The serpentine promenade, laid out in the Beaux-Arts style, was designed by Reeves & Ramsey in 1912. The guiding hand behind this transformation of the abandoned industrial brick steamboat levee was riverfront champion W. D. Petersen, a German immigrant who founded the nearby Petersen Harned Von Maur Department Store.
Once completed, the first major addition to the new LeClaire Park was the dedication of the 40-foot-tall marble Dillon Fountain, in 1918 at the foot of Main Street. Then in 1924, Petersen built the Petersen Memorial Music Pavilion at the west end of the park as a memorial to his daughter, Wilma Hopkins Petersen.
The pavilion was built of concrete, limestone, terra cotta, and iron. While other levee buildings were primarily conservative Classic Revival styles, the Petersen Music Pavilion was built to be a timeless beauty; decorated with gilded free-standing rope-twisted columns, minaret-shaped pinnacles, a frieze of musical lyres with gold and cobalt finals, iron grated windows, and side niches. It was modeled after the organ pavilion featured at the 1915 Panama California International Exposition in San Diego.
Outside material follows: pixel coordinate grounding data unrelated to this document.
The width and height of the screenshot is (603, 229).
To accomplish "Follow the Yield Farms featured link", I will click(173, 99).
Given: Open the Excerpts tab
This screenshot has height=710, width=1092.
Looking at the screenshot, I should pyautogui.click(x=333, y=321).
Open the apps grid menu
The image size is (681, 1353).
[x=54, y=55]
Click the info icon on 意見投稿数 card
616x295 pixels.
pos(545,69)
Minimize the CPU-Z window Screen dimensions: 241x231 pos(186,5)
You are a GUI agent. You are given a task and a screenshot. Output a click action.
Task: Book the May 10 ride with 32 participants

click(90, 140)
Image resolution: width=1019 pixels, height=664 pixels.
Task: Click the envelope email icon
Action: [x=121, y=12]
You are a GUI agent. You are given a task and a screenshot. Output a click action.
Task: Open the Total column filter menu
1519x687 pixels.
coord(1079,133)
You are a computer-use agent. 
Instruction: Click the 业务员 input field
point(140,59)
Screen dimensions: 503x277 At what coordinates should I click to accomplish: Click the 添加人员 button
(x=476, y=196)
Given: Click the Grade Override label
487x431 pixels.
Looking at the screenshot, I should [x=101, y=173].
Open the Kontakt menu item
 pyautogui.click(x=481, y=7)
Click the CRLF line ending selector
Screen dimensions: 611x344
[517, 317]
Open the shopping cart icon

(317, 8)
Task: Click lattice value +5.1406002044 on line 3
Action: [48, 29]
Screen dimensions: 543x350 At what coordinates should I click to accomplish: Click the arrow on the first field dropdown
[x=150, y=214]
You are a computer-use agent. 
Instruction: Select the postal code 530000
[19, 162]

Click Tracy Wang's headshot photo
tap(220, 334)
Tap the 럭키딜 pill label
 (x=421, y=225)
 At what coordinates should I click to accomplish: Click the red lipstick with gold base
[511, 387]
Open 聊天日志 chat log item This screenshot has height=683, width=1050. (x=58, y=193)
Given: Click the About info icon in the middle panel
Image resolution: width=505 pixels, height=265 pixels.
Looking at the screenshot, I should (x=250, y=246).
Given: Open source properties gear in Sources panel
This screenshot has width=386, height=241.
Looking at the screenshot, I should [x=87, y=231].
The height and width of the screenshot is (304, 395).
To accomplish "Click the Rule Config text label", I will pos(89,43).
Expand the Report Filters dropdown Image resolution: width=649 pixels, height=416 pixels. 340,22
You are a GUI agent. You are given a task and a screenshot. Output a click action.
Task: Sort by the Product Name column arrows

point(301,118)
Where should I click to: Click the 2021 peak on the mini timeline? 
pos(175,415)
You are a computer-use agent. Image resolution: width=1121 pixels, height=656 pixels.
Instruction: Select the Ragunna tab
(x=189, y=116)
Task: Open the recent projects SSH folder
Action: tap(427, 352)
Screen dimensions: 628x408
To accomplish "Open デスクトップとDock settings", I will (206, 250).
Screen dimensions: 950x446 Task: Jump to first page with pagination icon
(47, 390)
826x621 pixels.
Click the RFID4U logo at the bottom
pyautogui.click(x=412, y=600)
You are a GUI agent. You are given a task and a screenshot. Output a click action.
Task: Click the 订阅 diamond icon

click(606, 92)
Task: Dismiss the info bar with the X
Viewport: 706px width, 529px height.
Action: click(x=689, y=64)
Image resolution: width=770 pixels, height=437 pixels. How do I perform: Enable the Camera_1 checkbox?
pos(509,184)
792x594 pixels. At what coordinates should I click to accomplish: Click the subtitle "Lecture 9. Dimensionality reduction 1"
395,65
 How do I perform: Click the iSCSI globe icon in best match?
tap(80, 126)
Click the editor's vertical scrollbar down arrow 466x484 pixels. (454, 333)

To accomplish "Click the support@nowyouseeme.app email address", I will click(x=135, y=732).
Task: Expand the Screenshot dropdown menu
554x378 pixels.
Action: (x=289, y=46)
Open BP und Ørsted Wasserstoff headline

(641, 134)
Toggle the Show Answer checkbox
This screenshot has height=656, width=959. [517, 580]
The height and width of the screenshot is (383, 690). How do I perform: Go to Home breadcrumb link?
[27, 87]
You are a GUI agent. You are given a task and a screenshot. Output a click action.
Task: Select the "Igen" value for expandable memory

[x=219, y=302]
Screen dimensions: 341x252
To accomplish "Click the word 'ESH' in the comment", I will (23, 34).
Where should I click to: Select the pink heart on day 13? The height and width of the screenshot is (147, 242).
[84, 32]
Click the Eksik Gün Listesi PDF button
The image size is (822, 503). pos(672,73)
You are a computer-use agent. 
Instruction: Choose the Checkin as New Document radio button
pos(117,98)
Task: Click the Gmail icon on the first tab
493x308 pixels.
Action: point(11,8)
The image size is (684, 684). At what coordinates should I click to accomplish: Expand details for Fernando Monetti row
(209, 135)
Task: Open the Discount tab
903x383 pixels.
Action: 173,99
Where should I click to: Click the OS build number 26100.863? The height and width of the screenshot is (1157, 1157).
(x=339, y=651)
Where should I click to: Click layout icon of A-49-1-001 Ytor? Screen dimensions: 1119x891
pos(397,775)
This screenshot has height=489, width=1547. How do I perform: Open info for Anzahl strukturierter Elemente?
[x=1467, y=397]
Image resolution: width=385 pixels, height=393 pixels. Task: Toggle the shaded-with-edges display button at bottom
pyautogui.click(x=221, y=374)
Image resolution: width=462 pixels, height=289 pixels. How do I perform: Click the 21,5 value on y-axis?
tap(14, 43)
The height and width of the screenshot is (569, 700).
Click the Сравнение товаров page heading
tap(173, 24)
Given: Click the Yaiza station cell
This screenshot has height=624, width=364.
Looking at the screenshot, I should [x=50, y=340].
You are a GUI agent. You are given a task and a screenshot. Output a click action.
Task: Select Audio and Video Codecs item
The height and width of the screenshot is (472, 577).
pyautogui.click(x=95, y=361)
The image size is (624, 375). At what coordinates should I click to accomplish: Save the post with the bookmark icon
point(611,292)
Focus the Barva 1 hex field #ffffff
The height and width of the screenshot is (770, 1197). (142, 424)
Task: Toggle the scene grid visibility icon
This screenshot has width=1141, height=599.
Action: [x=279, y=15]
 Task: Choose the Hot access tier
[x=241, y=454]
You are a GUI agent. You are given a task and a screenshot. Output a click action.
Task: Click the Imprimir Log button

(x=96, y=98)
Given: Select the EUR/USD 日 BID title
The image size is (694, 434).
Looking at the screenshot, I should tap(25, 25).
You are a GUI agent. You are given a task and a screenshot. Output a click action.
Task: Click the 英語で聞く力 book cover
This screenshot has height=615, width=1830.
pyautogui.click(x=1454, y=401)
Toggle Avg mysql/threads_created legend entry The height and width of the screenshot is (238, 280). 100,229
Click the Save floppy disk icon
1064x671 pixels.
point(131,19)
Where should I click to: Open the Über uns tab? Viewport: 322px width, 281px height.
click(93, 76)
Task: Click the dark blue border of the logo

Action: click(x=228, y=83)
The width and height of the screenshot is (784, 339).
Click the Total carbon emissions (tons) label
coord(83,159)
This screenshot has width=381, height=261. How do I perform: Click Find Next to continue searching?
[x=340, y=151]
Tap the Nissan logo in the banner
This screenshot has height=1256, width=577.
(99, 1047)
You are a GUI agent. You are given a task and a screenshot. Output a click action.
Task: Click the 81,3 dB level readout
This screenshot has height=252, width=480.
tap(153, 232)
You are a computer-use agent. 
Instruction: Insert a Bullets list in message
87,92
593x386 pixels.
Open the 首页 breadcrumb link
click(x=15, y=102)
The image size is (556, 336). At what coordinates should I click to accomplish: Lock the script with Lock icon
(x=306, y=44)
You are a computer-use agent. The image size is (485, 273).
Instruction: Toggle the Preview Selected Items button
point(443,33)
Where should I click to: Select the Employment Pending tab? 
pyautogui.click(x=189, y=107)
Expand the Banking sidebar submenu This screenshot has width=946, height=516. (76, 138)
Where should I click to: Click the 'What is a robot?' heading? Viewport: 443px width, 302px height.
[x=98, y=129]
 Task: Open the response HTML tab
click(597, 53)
Today, LeClaire Park is where every July tens of thousands of Quad Cities’ residents and tourists gather to celebrate native son Bix Beiderbecke at the annual Bix Memorial Jazz Festival. It is fitting the Bix Fest is held here, as this area was a favorite spot for Bix who, as a teenager, would sneak off to the banks of the Mississippi to listen to bands play on the riverboats. Most of these boats came from the South, providing early musical influences for Bix from noted New Orleans coronet players.
If you walk toward the band shell, you can see a bust of Bix, remembered today for the fact he played the coronet like no one else. He developed his own individualistic style of jazz, unlike his predecessors and which influenced those who followed. As Louis Armstrong said, "Lots of cats tried to play like Bix; ain't none of them play like him yet." Bix’s life was cut terribly short as he died at the age of 28 in his Queens, New York apartment from complications relating to his alcohol use.